- **WHAT THE EXERCISE ASKS**:
Within the entries below, every line containing "computer" is to be copied.

- **DATA FOR THE TASK**:
● ● ●
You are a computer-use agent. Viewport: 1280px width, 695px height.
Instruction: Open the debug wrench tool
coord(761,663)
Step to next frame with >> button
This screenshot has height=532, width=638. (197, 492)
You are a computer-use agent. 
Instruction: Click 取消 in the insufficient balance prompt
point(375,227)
● ● ●
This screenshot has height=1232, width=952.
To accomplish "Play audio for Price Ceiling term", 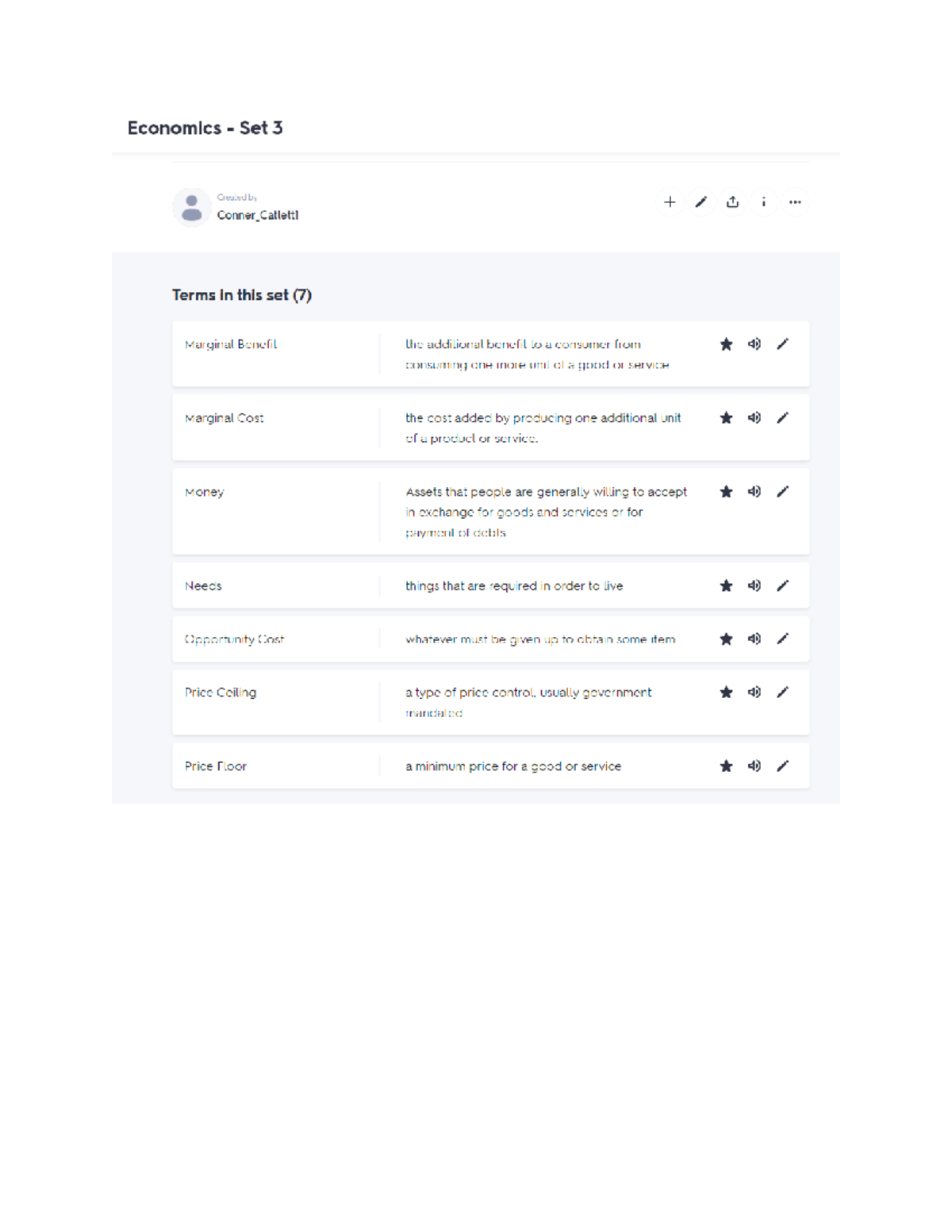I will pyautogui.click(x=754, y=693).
● ● ●
- **RESULT FOR THIS TASK**:
You are a computer-use agent. Viewport: 1280px width, 695px height.
You are a computer-use agent. 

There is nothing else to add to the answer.